[What the task asks] Turn the lines of the data below into a numbered list, leaving out the blank lines.

Data for locating words and elements:
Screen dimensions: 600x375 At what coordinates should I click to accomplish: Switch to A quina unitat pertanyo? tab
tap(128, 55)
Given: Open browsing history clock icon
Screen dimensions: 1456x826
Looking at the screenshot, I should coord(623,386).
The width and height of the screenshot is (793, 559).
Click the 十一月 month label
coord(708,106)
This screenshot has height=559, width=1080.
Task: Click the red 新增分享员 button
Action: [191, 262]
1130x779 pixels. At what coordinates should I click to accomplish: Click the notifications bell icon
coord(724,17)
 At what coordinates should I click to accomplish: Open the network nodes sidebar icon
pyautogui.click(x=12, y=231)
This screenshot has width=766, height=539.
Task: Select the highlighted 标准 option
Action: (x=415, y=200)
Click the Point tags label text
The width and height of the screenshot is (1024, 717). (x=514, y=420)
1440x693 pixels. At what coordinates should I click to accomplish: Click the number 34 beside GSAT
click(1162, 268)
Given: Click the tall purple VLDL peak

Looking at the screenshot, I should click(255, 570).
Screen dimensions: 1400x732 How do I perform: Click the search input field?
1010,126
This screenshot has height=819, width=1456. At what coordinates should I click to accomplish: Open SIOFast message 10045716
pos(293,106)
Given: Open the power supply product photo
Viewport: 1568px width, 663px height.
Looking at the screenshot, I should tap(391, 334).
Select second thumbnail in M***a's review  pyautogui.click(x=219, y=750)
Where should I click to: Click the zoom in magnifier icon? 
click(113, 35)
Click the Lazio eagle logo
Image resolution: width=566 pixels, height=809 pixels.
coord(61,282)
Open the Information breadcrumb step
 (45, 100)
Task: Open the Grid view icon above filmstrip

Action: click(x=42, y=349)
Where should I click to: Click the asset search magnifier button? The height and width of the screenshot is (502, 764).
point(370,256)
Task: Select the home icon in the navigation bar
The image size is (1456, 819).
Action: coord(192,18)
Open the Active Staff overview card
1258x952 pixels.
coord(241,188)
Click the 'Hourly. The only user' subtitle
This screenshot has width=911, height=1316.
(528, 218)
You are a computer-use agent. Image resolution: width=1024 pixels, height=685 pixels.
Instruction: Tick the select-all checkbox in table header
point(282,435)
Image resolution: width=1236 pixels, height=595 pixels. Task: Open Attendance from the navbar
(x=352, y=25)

[Exercise response]
1. Screen dimensions: 600x375 At what coordinates should I click to accomplish: Switch to A quina unitat pertanyo? tab
2. tap(128, 55)
3. Given: Open browsing history clock icon
4. Screen dimensions: 1456x826
5. Looking at the screenshot, I should coord(623,386).
6. The width and height of the screenshot is (793, 559).
7. Click the 十一月 month label
8. coord(708,106)
9. This screenshot has height=559, width=1080.
10. Task: Click the red 新增分享员 button
11. Action: [191, 262]
12. 1130x779 pixels. At what coordinates should I click to accomplish: Click the notifications bell icon
13. coord(724,17)
14.  At what coordinates should I click to accomplish: Open the network nodes sidebar icon
15. pyautogui.click(x=12, y=231)
16. This screenshot has width=766, height=539.
17. Task: Select the highlighted 标准 option
18. Action: (x=415, y=200)
19. Click the Point tags label text
20. The width and height of the screenshot is (1024, 717). (x=514, y=420)
21. 1440x693 pixels. At what coordinates should I click to accomplish: Click the number 34 beside GSAT
22. click(1162, 268)
23. Given: Click the tall purple VLDL peak
24. Looking at the screenshot, I should click(255, 570).
25. Screen dimensions: 1400x732 How do I perform: Click the search input field?
26. 1010,126
27. This screenshot has height=819, width=1456. At what coordinates should I click to accomplish: Open SIOFast message 10045716
28. pos(293,106)
29. Given: Open the power supply product photo
30. Viewport: 1568px width, 663px height.
31. Looking at the screenshot, I should tap(391, 334).
32. Select second thumbnail in M***a's review  pyautogui.click(x=219, y=750)
33. Where should I click to: Click the zoom in magnifier icon? 
34. click(113, 35)
35. Click the Lazio eagle logo
36. Image resolution: width=566 pixels, height=809 pixels.
37. coord(61,282)
38. Open the Information breadcrumb step
39.  (45, 100)
40. Task: Open the Grid view icon above filmstrip
41. Action: click(x=42, y=349)
42. Where should I click to: Click the asset search magnifier button? The height and width of the screenshot is (502, 764).
43. point(370,256)
44. Task: Select the home icon in the navigation bar
45. The image size is (1456, 819).
46. Action: coord(192,18)
47. Open the Active Staff overview card
48. 1258x952 pixels.
49. coord(241,188)
50. Click the 'Hourly. The only user' subtitle
51. This screenshot has width=911, height=1316.
52. (528, 218)
53. You are a computer-use agent. Image resolution: width=1024 pixels, height=685 pixels.
54. Instruction: Tick the select-all checkbox in table header
55. point(282,435)
56. Image resolution: width=1236 pixels, height=595 pixels. Task: Open Attendance from the navbar
57. (x=352, y=25)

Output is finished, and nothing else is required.